The doors were still locked (a repost)

(This is a repost from April 15, 2009. It was suggested by Rich and made sense for the beginning of a new year.)

Thomas gets beat up by history.

He is known by everyone as “doubting Thomas.” No one remembers that he was the disciple who said, “we’ll probably all die, but let’s follow Jesus anyway.” Ho one remembers that the rest of the disciples didn’t believe the women on Easter Sunday.

I’ve never noticed, until now, that though the rest of the disciples  had seen Jesus, their behavior wasn’t much different than Thomas a week after the resurrection. In fact, on the night that Jesus showed Thomas his hands and side, Thomas expressed more faith than the rest.

John is telling us about the appearances of Jesus. He writes,

“On the evening of that first day of the week, when the disciples were together, with the doors locked for fear of the Jews, Jesus came and stood among them and said, “Peace be with you.” [John 20:19]

Why were the doors locked? Because they were afraid. And well they should be. This was the church in its infancy. And that is a risky time for new beings.

Jesus appears. Jesus talks with them. Jesus disappears. They talk to Thomas. Thomas expresses his infamous doubt.

And, John says,

A week later his disciples were in the house again, and Thomas was with them. Though the doors were locked, Jesus came and stood among them and said, “Peace be with you!” [John 20:26]

The doors were still locked. Thomas could be excused. He wasn’t sure that Jesus was alive. But the rest of them had seen Jesus. They knew that everything he had said was true. They had seen that he could die and then live.

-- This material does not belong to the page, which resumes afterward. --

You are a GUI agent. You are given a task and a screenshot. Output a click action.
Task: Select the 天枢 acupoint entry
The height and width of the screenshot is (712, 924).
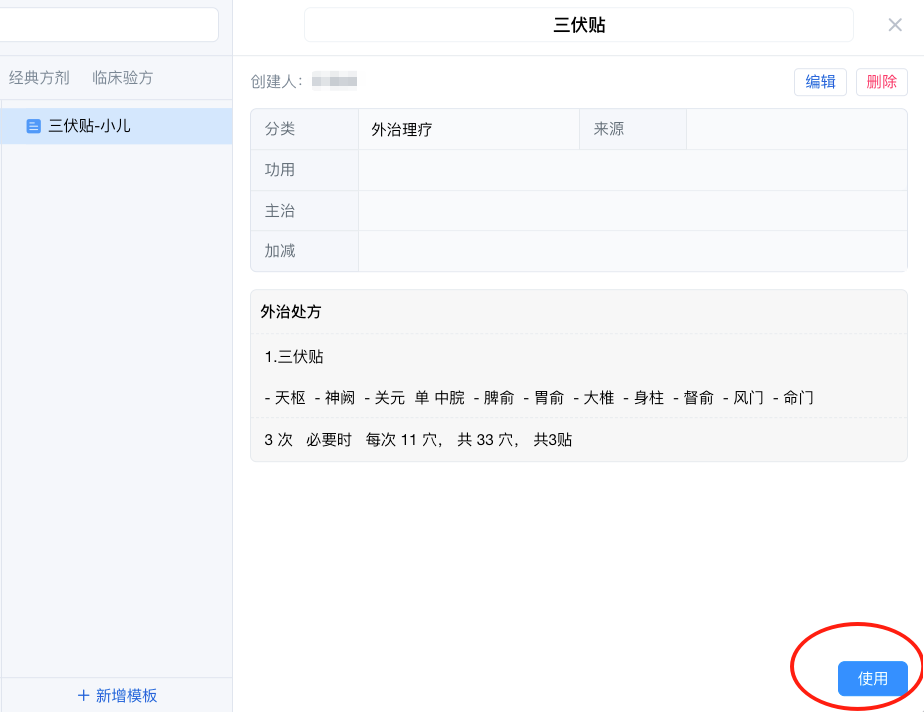[x=290, y=398]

But they were still afraid. Because he still had to say, “Peace.” And the doors were still locked.

And we still lock our doors in fear.


5 thoughts on “The doors were still locked (a repost)

  1. Frank Reed

    Not only that but Thomas’ proclamation of “My Lord and my God!” showed he had a true understanding that came from his ‘doubt’. I really hate how the church treats Thomas. It was his inquiring mind that asked the question that led to Jesus’ proclamation in John 14:6 as well. Personally, I love Thomas because he was very real.


  2. Joseph Ruiz

    Happy New year guys. I appreciate the Thomas perspective it is really helpful. I must admit right now I am still adjusting my nose after walking straight into the locked door. I suppose a bit of conviction is a pretty good way to launch the new year. I really do want to live out trust and move away from anxiety, fear, judgment etc.

    Good Word. Look forward to the journey with you. May God give us all his grace, peace, strength and understanding.


  3. Lyla Lindquist

    Popping out of my Reader to comment. Jon, thanks for this post. I’ve long held Thomas in high regard. He is one of my favorite Biblical figures, perhaps my favorite amongst the disciples for his honesty. And the way I’ve always figured, he most likely asked the questions the other fellows wanted to but were afraid to say out loud. I always imagine them jockeying for better position to see when Jesus invited him to slip his fingers into the holes in His hands and reach his hand into His side.